No dia em que cheguei ao Rio de Janeiro, Dona Laura, como toda a gente aqui a conhece, fazia o lançamento do seu livro chamado A cozinha da Alcobaça - receitas e histórias (Editora Terceiro Nome).
Voltarei mais tarde a Dona Laura. Por agora, transcrevo uma história. Como aperitivo.
Voltarei mais tarde a Dona Laura. Por agora, transcrevo uma história. Como aperitivo.

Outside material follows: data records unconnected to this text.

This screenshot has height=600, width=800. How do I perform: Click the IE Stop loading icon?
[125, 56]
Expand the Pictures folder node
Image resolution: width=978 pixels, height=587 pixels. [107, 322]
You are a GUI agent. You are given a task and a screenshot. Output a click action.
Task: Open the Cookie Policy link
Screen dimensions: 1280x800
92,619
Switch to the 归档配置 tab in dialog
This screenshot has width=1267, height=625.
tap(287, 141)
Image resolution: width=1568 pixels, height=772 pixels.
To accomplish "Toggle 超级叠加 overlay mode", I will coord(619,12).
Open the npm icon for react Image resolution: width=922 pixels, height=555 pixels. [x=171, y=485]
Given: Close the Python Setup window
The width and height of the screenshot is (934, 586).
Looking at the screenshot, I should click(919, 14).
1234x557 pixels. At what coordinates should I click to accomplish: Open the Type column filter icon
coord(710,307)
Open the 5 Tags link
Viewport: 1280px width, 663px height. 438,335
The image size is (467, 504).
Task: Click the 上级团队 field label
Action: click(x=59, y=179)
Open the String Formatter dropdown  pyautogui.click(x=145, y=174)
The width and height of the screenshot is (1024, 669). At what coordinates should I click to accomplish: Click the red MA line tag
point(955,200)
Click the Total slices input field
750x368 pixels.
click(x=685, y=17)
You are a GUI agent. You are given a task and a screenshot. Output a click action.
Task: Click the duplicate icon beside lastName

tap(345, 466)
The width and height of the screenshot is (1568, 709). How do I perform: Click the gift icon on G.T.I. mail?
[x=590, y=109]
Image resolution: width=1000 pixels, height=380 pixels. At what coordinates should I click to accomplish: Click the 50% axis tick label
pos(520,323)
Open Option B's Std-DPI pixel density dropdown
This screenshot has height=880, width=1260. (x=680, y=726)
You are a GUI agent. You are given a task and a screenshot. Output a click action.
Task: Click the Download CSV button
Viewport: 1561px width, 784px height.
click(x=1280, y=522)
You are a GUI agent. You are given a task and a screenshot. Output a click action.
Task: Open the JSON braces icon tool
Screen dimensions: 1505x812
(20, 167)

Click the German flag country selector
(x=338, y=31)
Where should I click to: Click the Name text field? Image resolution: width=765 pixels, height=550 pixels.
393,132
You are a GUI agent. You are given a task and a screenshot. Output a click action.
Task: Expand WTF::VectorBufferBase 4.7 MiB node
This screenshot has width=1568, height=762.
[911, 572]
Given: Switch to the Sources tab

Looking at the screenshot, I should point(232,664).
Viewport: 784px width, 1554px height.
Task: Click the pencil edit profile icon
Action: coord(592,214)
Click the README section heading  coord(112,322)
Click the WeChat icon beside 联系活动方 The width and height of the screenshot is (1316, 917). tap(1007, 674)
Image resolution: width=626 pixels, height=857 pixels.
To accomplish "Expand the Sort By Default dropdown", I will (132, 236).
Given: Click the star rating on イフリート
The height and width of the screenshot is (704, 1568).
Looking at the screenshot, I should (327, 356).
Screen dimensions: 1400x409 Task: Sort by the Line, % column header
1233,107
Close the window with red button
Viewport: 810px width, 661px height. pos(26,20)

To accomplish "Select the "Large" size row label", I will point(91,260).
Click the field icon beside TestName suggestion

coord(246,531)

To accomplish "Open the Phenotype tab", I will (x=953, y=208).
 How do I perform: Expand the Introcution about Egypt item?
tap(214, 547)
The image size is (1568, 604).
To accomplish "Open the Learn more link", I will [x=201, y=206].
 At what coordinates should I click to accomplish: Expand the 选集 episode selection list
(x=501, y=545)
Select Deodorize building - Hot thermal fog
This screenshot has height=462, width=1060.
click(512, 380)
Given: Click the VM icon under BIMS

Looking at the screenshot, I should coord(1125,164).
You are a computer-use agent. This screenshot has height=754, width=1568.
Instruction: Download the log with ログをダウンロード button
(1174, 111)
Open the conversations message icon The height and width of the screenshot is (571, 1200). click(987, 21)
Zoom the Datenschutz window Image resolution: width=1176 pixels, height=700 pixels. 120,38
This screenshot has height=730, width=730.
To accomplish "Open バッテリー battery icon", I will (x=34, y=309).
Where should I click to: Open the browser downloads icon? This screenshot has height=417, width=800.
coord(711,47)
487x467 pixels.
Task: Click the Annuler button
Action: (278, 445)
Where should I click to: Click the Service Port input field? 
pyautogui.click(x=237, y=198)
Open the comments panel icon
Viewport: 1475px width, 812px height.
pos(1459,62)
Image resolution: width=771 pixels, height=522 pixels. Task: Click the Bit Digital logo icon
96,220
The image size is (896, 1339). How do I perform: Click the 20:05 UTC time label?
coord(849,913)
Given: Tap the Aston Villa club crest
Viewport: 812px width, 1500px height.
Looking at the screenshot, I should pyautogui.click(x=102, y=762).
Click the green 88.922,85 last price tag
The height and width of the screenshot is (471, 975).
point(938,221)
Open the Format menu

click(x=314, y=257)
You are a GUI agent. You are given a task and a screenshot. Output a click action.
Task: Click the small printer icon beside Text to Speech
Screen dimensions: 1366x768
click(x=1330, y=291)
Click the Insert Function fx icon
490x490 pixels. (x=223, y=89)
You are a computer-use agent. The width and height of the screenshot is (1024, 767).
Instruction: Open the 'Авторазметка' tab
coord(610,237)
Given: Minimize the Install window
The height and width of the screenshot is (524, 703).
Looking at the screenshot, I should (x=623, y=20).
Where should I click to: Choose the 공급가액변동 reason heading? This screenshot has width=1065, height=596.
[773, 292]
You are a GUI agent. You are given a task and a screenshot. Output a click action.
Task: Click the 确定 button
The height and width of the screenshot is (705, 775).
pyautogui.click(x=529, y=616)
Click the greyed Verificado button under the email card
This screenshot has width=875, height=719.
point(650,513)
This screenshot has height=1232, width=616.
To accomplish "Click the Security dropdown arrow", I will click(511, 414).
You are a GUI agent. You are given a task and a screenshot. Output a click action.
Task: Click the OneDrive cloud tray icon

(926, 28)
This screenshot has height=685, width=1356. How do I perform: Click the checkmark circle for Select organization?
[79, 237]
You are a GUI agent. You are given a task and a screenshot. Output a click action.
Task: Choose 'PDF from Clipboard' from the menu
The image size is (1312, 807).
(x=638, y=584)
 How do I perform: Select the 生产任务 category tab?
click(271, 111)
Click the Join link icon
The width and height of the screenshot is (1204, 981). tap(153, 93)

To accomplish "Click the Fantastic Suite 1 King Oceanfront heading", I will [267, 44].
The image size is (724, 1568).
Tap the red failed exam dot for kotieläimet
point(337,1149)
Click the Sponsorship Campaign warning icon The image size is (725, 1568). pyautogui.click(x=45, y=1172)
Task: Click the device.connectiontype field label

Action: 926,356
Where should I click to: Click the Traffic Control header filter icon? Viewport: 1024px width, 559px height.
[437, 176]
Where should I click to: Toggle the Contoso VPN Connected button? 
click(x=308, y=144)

"Quando me casei, aos 21 anos, era perfeitamente ignorante em matéria de cozinha. Fui morar em Houghton, uma cidadezinha mínina, no norte de Michigan, à beira do Lago Superior, nos Estados Unidos.
(...)
Durante muito tempo só usei receitas americanas, porque me sentia mais segura com a exatidão delas, o que não impedia, entretanto, que fizesse muita comida ruim, como galinha meio crua e macarrão cozido demais, até adquirir alguma prática.
(...)
Uma vez, ainda em Houghton, fiz uma coisa extraordinária: um pudim de claras! Fiz tudo como mandava o figurino e coloquei o pudim no forno em banho-maria. Quando devia estar pronto fui olhar. O pudim tinha sumido. Não sabia o que podia ter causado o fenómeno, mas descobri: o pudim tinha levantado voo - subiu e ficou grudado no teto do forno. Durante um tempão a casa ficou cheirando a açúcar queimado toda vez que se ligava o forno. Dessa vez a exatidão não funcionou."